▶ **WRITTEN EXERCISE**
Copy out the items below, swapping "sidebar" for "side panel" wherever it occurs and leaving everything else as is.

# Start of EXERCISE INPUT

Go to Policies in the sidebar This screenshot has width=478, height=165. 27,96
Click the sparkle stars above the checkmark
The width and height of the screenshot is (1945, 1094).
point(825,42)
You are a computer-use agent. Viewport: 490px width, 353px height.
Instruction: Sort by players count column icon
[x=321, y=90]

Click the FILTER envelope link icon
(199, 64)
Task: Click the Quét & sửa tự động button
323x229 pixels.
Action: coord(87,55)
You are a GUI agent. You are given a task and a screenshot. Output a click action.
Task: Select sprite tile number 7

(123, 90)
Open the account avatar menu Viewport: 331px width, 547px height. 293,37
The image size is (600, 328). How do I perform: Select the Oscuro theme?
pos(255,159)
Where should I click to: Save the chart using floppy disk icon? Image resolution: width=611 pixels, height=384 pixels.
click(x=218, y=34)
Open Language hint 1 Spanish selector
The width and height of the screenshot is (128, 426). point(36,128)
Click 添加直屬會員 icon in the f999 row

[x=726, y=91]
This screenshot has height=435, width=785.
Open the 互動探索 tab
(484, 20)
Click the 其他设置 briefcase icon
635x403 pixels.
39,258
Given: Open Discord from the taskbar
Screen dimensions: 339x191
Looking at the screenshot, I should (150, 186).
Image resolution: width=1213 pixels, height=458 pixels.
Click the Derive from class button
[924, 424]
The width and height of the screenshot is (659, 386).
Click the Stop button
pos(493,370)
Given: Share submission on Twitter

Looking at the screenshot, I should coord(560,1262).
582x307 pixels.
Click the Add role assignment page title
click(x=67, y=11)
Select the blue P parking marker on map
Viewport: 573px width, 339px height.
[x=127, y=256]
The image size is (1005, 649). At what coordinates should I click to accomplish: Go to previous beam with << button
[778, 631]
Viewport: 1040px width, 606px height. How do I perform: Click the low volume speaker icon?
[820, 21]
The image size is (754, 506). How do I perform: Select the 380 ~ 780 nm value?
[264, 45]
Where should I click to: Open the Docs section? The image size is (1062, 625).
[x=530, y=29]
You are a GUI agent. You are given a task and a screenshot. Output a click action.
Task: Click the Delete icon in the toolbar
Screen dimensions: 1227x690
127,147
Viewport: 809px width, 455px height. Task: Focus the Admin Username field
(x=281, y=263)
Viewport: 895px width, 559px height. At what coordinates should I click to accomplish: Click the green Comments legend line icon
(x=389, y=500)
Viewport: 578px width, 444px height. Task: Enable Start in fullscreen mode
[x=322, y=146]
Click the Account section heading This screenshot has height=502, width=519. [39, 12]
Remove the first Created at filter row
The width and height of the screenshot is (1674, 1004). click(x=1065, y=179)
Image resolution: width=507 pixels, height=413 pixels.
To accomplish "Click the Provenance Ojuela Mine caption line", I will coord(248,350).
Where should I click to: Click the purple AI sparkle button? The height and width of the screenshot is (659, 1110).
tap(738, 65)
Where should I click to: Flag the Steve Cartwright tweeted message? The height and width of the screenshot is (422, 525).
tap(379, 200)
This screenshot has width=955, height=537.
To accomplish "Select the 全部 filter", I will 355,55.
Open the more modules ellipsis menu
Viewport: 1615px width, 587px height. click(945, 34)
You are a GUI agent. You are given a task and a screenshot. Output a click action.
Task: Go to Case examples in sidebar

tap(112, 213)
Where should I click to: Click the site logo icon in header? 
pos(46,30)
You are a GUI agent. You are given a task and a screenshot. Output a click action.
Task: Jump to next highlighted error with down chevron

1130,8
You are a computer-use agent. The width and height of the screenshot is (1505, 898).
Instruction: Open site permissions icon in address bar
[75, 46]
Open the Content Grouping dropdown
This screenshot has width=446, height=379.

# End of EXERCISE INPUT

▶ **RESPONSE**
Go to Policies in the side panel This screenshot has width=478, height=165. 27,96
Click the sparkle stars above the checkmark
The width and height of the screenshot is (1945, 1094).
point(825,42)
You are a computer-use agent. Viewport: 490px width, 353px height.
Instruction: Sort by players count column icon
[x=321, y=90]

Click the FILTER envelope link icon
(199, 64)
Task: Click the Quét & sửa tự động button
323x229 pixels.
Action: coord(87,55)
You are a GUI agent. You are given a task and a screenshot. Output a click action.
Task: Select sprite tile number 7

(123, 90)
Open the account avatar menu Viewport: 331px width, 547px height. 293,37
The image size is (600, 328). How do I perform: Select the Oscuro theme?
pos(255,159)
Where should I click to: Save the chart using floppy disk icon? Image resolution: width=611 pixels, height=384 pixels.
click(x=218, y=34)
Open Language hint 1 Spanish selector
The width and height of the screenshot is (128, 426). point(36,128)
Click 添加直屬會員 icon in the f999 row

[x=726, y=91]
This screenshot has height=435, width=785.
Open the 互動探索 tab
(484, 20)
Click the 其他设置 briefcase icon
635x403 pixels.
39,258
Given: Open Discord from the taskbar
Screen dimensions: 339x191
Looking at the screenshot, I should (150, 186).
Image resolution: width=1213 pixels, height=458 pixels.
Click the Derive from class button
[924, 424]
The width and height of the screenshot is (659, 386).
Click the Stop button
pos(493,370)
Given: Share submission on Twitter

Looking at the screenshot, I should coord(560,1262).
582x307 pixels.
Click the Add role assignment page title
click(x=67, y=11)
Select the blue P parking marker on map
Viewport: 573px width, 339px height.
[x=127, y=256]
The image size is (1005, 649). At what coordinates should I click to accomplish: Go to previous beam with << button
[778, 631]
Viewport: 1040px width, 606px height. How do I perform: Click the low volume speaker icon?
[820, 21]
The image size is (754, 506). How do I perform: Select the 380 ~ 780 nm value?
[264, 45]
Where should I click to: Open the Docs section? The image size is (1062, 625).
[x=530, y=29]
You are a GUI agent. You are given a task and a screenshot. Output a click action.
Task: Click the Delete icon in the toolbar
Screen dimensions: 1227x690
127,147
Viewport: 809px width, 455px height. Task: Focus the Admin Username field
(x=281, y=263)
Viewport: 895px width, 559px height. At what coordinates should I click to accomplish: Click the green Comments legend line icon
(x=389, y=500)
Viewport: 578px width, 444px height. Task: Enable Start in fullscreen mode
[x=322, y=146]
Click the Account section heading This screenshot has height=502, width=519. [39, 12]
Remove the first Created at filter row
The width and height of the screenshot is (1674, 1004). click(x=1065, y=179)
Image resolution: width=507 pixels, height=413 pixels.
To accomplish "Click the Provenance Ojuela Mine caption line", I will coord(248,350).
Where should I click to: Click the purple AI sparkle button? The height and width of the screenshot is (659, 1110).
tap(738, 65)
Where should I click to: Flag the Steve Cartwright tweeted message? The height and width of the screenshot is (422, 525).
tap(379, 200)
This screenshot has width=955, height=537.
To accomplish "Select the 全部 filter", I will 355,55.
Open the more modules ellipsis menu
Viewport: 1615px width, 587px height. click(945, 34)
You are a GUI agent. You are given a task and a screenshot. Output a click action.
Task: Go to Case examples in side panel

tap(112, 213)
Where should I click to: Click the site logo icon in header? 
pos(46,30)
You are a GUI agent. You are given a task and a screenshot. Output a click action.
Task: Jump to next highlighted error with down chevron

1130,8
You are a computer-use agent. The width and height of the screenshot is (1505, 898).
Instruction: Open site permissions icon in address bar
[75, 46]
Open the Content Grouping dropdown
This screenshot has width=446, height=379.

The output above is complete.